That's a good idea. I've noticed this too sometimes, after the birth the doe hurts and she associates the kid with the pain and is afraid of it hurting her again. Also, the udder  can be pretty sore at first, because it's filled with milk and she's not used to the pressure of a full udder, or the feel of a kid bumping/nibbling/pulling on her teats.


----------



## jodief100 (May 6, 2011)

When I left last night he was doing ok.  I had given him another bottle and hubby put the heat lamps bck up in the kidding stall.  Hubby said he doing well when he went to bed last night and I haven;t heard from him since.

I haven't heard from hubby yet this morning but the 3 hour time zone difference makes it difficult.  I hope to hear from him at lunch.  This is the worst part, not knowing how he is doing!


----------



## aggieterpkatie (May 6, 2011)

When I have a mom that is not sure about letting the baby nurse, I'll actually put the kid/lamb ON the teat.
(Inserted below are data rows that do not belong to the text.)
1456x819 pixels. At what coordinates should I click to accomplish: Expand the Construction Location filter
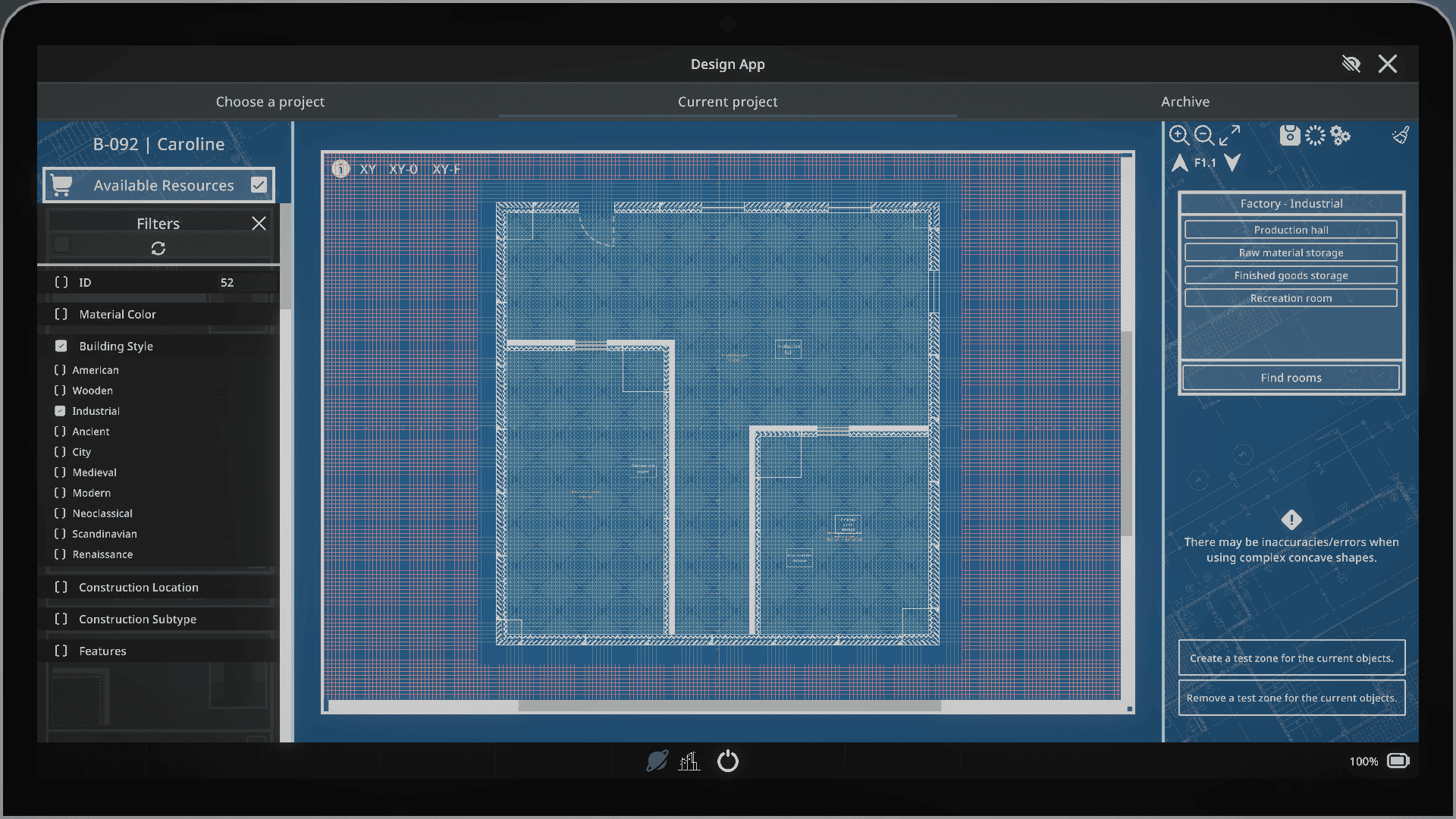point(158,587)
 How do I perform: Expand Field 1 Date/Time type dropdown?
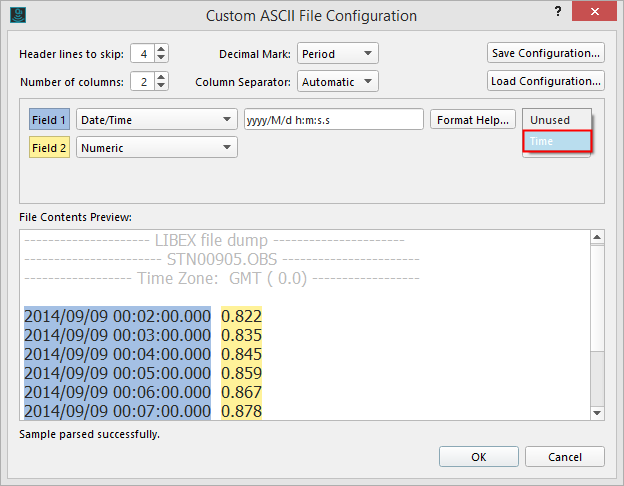(x=156, y=120)
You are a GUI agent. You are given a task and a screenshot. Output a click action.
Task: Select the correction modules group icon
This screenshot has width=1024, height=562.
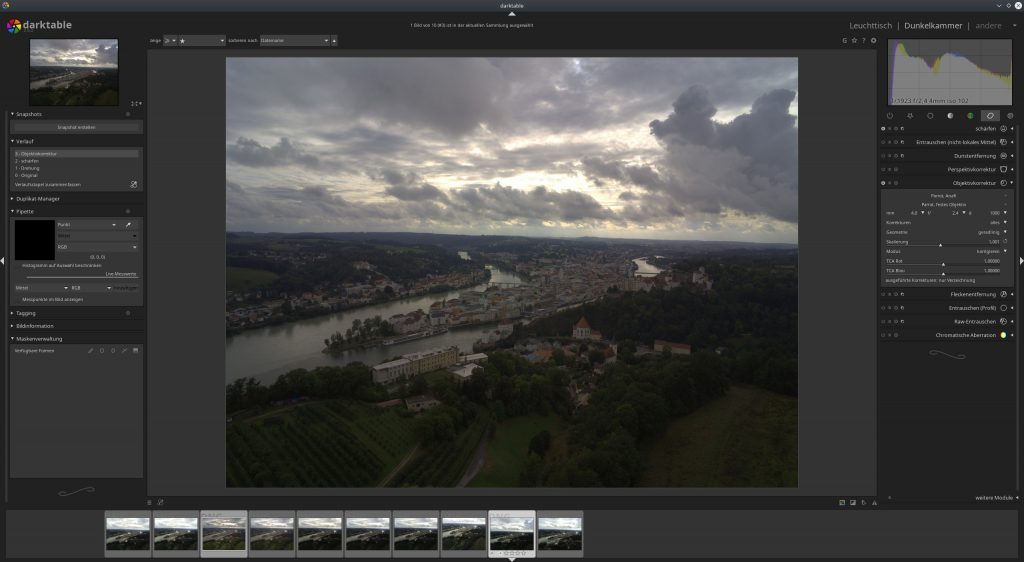990,116
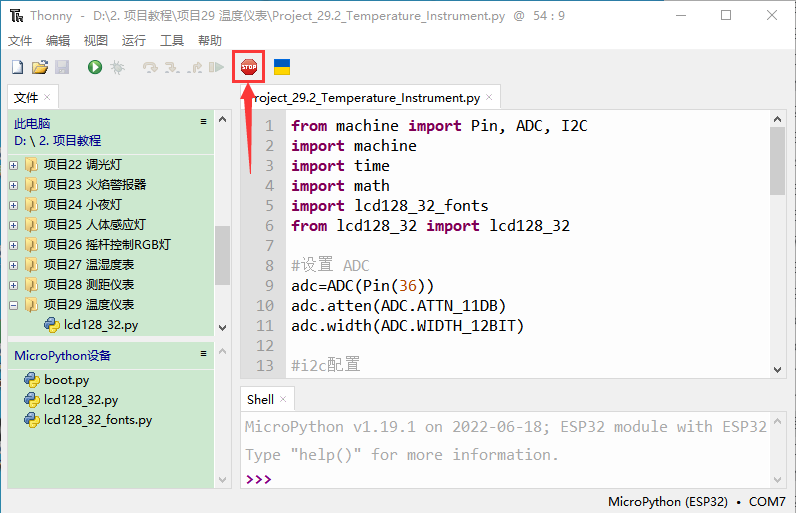Viewport: 796px width, 513px height.
Task: Open a file via the folder icon
Action: click(40, 67)
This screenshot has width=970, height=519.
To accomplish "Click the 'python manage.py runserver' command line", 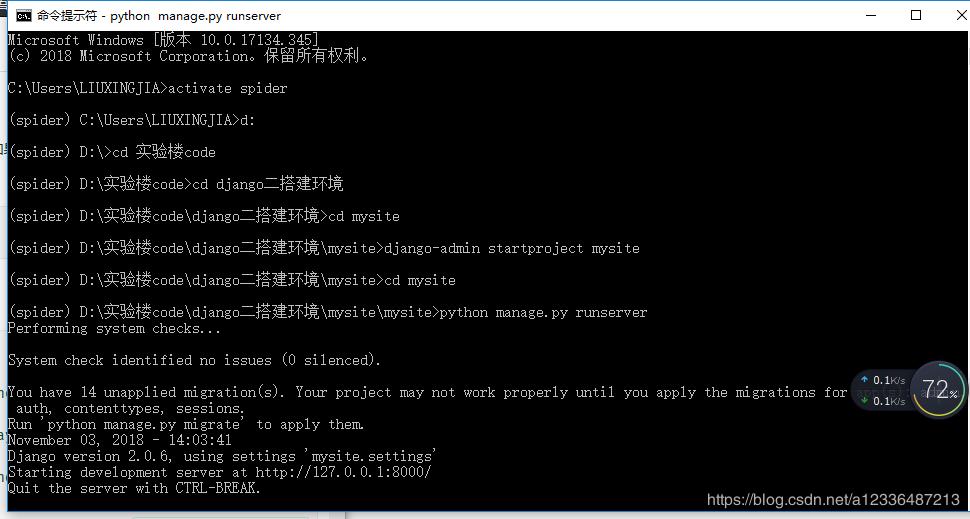I will [543, 312].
I'll hold the baby in place and open its mouth if I have to, and put it on the teat.  Usually the baby will start nursing and the mom will figure out it's ok to let them nurse.  Sometimes you have to do this a couple times, but it's way better than a bottle baby, and better than wondering if the baby is nursing or not.


----------



## DonnaBelle (May 6, 2011)

I agree with Aggie, sometimes you have to have help and hold the doe and put the kid up to the teat.  I sometimes squeeze the teat a bit and get some milk on the baby's mouth and usually that gets baby's interest in nursing going.  Besides, they are getting colustrum which they must have the first 24 hrs of life.

DonnaBelle


----------



## jodief100 (May 6, 2011)

We did put the teat in him mouth, several times.  Waited for him to get hungry and tried again.  He just didn't seem to get it.  

Hubby said his temp was fine this morning but he didn't want much of his bottle.  He said it looked like he *might* have been nursing.  Hubby isn't the best at judging but lets hope!


----------



## Emmetts Dairy (May 6, 2011)

ksalvagno said:
			
		

> When I have problems with first time alpaca moms, I find a shot or two of Banamine will work many times. They are in pain and don't want that baby back where it hurts. Get them out of pain and then they have no problems with letting them nurse.
> 
> Good luck!


I agree Karen.

I also agree with "aggie"  I had a few that I had to sit with right after and make sure they latch on.  I will milk the teat a few times and put the nose right to it so they can smell it and all.  

I hope it works out for you guys.  Bottle babies are very time consuming.  

Best of luck!!


----------